When more than one claim for relief is presented in an action, whether as a claim, counterclaim, crossclaim, or third-party claim, or when multiple parties are involved, the court may enter a final judgment as to one or more but fewer than all of the claims or parties only if there is no just reason for delay and it is so determined in the judgment. Such judgment shall then be subject to review by appeal or as otherwise provided by these rules or other statutes.
N.C. R. Civ. P. 54(b) (2009). Here, the order appealed from represents a final judgment as to most of the claims of most of the parties. The only claims remaining before the trial court are breach of contract and conversion. Therefore, we accept the trial court's Rule 54(b) certificate and agree there is no just reason to delay this appeal.
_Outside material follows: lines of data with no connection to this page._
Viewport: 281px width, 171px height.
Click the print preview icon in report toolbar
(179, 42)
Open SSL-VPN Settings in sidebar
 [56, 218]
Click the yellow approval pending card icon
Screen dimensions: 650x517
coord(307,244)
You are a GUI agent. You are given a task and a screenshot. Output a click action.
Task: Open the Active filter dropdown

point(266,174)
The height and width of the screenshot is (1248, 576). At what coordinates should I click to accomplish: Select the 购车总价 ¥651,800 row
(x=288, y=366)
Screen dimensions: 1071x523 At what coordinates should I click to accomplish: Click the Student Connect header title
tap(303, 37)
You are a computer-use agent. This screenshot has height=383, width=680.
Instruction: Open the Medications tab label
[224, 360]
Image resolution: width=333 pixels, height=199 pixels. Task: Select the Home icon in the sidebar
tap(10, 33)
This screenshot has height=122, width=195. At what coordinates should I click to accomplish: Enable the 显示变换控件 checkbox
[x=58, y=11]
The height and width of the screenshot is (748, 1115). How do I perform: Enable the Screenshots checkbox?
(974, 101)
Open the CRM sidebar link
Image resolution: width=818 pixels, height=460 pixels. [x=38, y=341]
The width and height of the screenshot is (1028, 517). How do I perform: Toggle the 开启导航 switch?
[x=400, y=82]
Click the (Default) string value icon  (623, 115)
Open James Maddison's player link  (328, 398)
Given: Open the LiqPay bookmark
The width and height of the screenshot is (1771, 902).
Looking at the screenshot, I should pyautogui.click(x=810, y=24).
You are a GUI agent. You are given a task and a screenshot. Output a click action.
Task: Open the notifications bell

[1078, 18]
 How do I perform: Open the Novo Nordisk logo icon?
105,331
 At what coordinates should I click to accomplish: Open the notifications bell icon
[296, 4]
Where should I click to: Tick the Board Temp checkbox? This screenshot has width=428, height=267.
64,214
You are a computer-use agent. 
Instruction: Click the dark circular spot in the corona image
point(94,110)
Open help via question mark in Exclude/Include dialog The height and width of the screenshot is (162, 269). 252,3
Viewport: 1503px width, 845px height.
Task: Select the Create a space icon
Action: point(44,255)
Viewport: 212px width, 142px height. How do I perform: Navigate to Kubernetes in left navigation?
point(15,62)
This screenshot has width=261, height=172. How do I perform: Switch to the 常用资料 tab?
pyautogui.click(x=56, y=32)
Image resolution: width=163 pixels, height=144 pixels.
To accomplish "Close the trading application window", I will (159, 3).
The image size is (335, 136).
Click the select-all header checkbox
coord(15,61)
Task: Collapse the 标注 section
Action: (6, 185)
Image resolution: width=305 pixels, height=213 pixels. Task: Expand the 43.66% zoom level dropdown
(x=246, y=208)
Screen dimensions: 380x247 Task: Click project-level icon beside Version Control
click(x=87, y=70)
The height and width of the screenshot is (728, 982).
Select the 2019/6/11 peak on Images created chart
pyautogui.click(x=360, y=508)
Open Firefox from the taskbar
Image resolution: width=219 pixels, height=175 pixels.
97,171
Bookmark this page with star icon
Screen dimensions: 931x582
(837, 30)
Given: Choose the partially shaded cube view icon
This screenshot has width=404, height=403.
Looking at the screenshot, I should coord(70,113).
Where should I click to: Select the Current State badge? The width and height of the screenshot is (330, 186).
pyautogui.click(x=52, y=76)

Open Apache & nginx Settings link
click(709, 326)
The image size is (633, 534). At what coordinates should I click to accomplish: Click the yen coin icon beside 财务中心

"We review a trial court's order granting or denying summary judgment de novo. Under a de novo review, the court considers the matter anew and freely substitutes its own judgment for that of the lower tribunal." Craig, 363 N.C. at 337, 678 S.E.2d at 354 (internal citations and quotations omitted).
I II
The Mauros first argue that the trial court erred in granting Masiello and Woods Investment, Inc.'s, motion for summary judgment and dismissing the Mauros' claims of negligent misrepresentation, fraud, and unfair and deceptive trade practices. We disagree.
Because all of the claims defined below require that a plaintiff's reliance on information received must be reasonable to be actionable, we refer generally, in this opinion, to these as actions grounded in deceit.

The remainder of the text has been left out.